Пролог
Ночь за окном. В свете фонарей падают, танцуя, снежинки. С
трудом усевшись на кровати, убираю в сторону штору и выглядываю в
окно.
А там городская елка огнями сверкает, и гирлянды вокруг
развешаны. Красота!
Чувствую удар пяткой сначала с одной стороны, потом с другой.
Малышкам тоже не спится. Крутятся. В футбол там играют. Теперь
точно не уснуть.
Тихонько, стараясь не разбудить соседок по палате, накидываю
халат и выхожу в коридор. Конечно, встретить Новый год в больнице –
та еще невезуха, но мне выбирать не приходится.
Главное, детей сохранить!
Со стороны я сама себе напоминаю ходячий дирижабль. Но фигура
волнует меня меньше всего.
– Тихо, мои хорошие, – поглаживая живот, прошу двойняшек.
Выглядываю в окно холла. Отсюда елка видна лучше. Мигают желтые и
красные гирлянды. И даже доносится музыка.
«Ласт Кристмас Ай гэйв ю май хат», – напеваю знакомый
мотивчик.
Близнецы на мое пение реагируют сразу же.
Сначала выпирает одна пяточка, а затем, с другого бока, еще
парочка. Улыбаясь, ощупываю ножки.
– Зайчатки мои любимые, – шепчу ласково. –
Девчатки-зайчатки!
Снова крутятся.
А я в который раз уговариваю.
– В следующем году мы с вами на елку пойдем. На огонечки
любоваться и елочки. А еще через пару лет в детском саду будете
снежинками. Я вам такие костюмы сошью… Дед Мороз подарки принесет.
А вы ему стишки прочитаете. Только сейчас не торопитесь, маленькие.
Доктор нам скажет, когда пора.
Возятся малышки мои. Толкаются.
Смотрю в окно на падающий снег, разноцветные гирлянды и
запоздалые парочки. Словно волшебной сказкой любуюсь. И не хочу
никуда уходить.
– Ты меня сможешь подменить завтра? – доносится с лестницы
резкий голос. Не иначе, как кто-то из медсестер вышел на площадку
потрепаться.
«Скорей бы ушли», – думаю, косясь на дверь, выходящую на
лестницу.
Возвращаться в палату не хочется. Там душно. Храпит соседка. Да
и мысли глупые в голову лезут.
– Что-то срочное? – еле слышно спрашивает другая. Эту я узнаю по
голосу. Надя. Из нашего отделения медсестра. Самая тихая и
безотказная. И руки золотые. Внутривенные отлично делает. Никаких
синяков. Инстинктивно опускаю взгляд на руки. Сплошь гематомы.

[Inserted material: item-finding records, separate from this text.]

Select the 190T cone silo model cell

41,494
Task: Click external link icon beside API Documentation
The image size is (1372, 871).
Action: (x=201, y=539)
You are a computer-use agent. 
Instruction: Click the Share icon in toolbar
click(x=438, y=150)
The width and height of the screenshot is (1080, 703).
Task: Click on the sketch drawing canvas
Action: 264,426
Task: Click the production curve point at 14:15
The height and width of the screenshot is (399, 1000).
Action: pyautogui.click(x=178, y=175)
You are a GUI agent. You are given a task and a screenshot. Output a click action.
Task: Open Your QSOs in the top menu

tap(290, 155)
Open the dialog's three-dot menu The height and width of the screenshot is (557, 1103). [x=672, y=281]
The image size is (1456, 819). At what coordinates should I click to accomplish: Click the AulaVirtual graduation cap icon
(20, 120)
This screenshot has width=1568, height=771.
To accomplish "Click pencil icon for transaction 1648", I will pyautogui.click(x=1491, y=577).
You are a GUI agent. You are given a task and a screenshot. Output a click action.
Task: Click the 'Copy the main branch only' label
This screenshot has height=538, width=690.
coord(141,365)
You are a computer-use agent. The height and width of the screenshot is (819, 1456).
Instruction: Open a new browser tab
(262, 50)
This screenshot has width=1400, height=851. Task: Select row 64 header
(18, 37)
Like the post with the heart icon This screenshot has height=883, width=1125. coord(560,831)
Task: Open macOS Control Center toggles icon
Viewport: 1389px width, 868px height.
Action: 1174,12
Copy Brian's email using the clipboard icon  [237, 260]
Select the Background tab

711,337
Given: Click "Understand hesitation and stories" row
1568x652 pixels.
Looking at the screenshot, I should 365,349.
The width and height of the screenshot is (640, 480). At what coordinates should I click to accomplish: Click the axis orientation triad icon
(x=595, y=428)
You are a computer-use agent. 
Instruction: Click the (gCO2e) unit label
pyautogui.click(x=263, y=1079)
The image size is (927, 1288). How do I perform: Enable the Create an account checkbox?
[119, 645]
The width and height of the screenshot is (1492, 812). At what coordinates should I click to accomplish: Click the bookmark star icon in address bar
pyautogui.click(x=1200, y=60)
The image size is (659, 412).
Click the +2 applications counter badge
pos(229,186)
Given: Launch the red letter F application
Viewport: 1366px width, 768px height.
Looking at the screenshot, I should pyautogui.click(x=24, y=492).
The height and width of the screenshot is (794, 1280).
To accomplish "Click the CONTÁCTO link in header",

Хорошо, хоть катетеры изобрели. Но их тоже менять надо. Вот и
исхитряюсь попасть в Надюшкину смену…
– Да я на шеллак записалась к Юльке. Хочу завтра обязательно
сделать, – объясняет резкая медсестра. Должно быть, из детского
отделения. Точно не из патологии.
– К чему такая срочность, Тань? Пойди в свой выходной, – сетует
Надя.
Лучше уйти. Нехорошо чужие разговоры подслушивать. Но это так…
треп ни о чем.
А мне от елки сейчас ни за что не оторваться. Хоть немного
праздник почувствовать…
– Ты какая-то глупая, Надь, – остервенело бросает неизвестная
мне Таня. – Я ж тебе говорю. Морозов в город приехал. Лидка сейчас
звонила. Видела, как он к себе во двор въезжал на огромном
внедорожнике.
– Тебе-то что, Тань? – жалостливо тянет Надежда. – Какое
отношение к тебе имеет Тимофей? Он вон где, а мы около
плинтуса…
– У тебя заниженная оценка, Щербинина, – зло восклицает Татьяна.
– Вот и сиди около своего плинтуса. А я шубку надену, глаза
подведу. Пойду на рынок. Там с Феем встречусь. Глядишь, и замуж
позовет… Подмени меня, Надь! Пожалуйста!
– Не могу, – пыхтит недовольно Надежда и добавляет еще что-то,
но мне уже не слышно. Да и не надо!
Придерживая живот, тяжело плетусь к новому кожаному дивану,
главному украшению отделения. И усевшись около маленькой
искусственной елки, бездумно смотрю на игрушки.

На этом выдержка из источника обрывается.